Substance use classes and symptoms of anxiety and depression among Canadian secondary school students
Bibliographic record
Abstract
INTRODUCTION: Few studies have assessed patterns of substance use among Canadian adolescents. This cross-sectional study examined substance use classes among Canadian secondary school students and associations with anxiety and depression. METHODS: This study used data from Year 6 (2017/18) of the COMPASS study. Students (n = 51 767) reported their substance use (alcohol, cannabis, cigarette and e-cigarette use) and anxiety and depression symptoms. We employed latent class analysis to identify substance use classes and multinomial logistic regression to examine how anxiety and depression were associated with class membership. RESULTS: Overall, 40% of students indicated having anxiety and/or depression (50% in females; 29% in males) and 60% of students reported substance use (60% in females; 61% in males). We identified three substance use classes: poly-use, dual use, and non-use. Females with both anxiety and depression had the highest odds of being in the poly-use class compared to the non-use class (odds ratio [OR] = 4.09; 95% confidence interval [CI]: 3.59-4.65) followed by females with depression only (OR = 2.65; 95% CI: 2.31-3.04) and males with both anxiety and depression (OR = 2.48; 95% CI: 2.19-2.80).
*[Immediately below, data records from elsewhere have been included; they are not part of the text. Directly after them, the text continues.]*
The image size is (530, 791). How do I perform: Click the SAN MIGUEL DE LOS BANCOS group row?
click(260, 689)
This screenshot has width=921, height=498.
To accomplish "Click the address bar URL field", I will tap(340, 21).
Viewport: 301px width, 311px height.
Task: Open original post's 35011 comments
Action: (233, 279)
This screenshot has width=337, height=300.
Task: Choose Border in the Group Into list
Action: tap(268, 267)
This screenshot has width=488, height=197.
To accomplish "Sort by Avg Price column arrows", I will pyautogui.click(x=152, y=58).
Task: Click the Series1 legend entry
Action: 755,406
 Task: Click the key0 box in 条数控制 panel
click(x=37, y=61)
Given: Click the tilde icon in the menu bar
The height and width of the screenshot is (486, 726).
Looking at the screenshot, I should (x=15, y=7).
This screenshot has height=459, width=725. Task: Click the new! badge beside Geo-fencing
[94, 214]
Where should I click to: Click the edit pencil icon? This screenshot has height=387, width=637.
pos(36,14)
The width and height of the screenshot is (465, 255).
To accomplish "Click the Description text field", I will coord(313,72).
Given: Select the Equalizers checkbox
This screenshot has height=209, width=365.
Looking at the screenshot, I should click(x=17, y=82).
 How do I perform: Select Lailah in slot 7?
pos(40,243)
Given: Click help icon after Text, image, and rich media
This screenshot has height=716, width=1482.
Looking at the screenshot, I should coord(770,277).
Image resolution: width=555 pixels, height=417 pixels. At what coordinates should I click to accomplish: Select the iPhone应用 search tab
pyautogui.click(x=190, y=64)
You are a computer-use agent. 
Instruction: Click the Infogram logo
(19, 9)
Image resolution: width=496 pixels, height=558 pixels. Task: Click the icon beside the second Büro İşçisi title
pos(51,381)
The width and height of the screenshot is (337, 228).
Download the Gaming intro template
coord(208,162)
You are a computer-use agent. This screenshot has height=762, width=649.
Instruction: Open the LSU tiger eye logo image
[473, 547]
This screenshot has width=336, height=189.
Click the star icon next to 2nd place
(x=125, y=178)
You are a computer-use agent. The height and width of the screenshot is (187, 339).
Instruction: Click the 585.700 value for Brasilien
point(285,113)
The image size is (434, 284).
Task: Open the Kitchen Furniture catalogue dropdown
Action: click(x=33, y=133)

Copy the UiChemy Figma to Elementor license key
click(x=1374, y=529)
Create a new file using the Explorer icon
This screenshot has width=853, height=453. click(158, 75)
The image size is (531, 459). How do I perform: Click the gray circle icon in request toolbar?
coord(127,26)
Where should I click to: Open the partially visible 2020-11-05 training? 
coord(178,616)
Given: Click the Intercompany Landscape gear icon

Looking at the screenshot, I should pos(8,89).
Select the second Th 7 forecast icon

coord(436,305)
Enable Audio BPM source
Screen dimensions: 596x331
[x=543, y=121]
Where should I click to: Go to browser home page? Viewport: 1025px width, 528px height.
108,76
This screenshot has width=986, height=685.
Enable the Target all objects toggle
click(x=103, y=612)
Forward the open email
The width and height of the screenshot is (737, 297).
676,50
Symptomatology was also associated with belonging to the dual use class except among males with anxiety only (OR = 1.13; 95% CI: 0.94-1.37). CONCLUSION: Canadian secondary school students are engaging in dual and poly-substance use, and anxiety and depression were associated with such use. Females had a higher prevalence of anxiety and depression and should be a priority population for mental health programming.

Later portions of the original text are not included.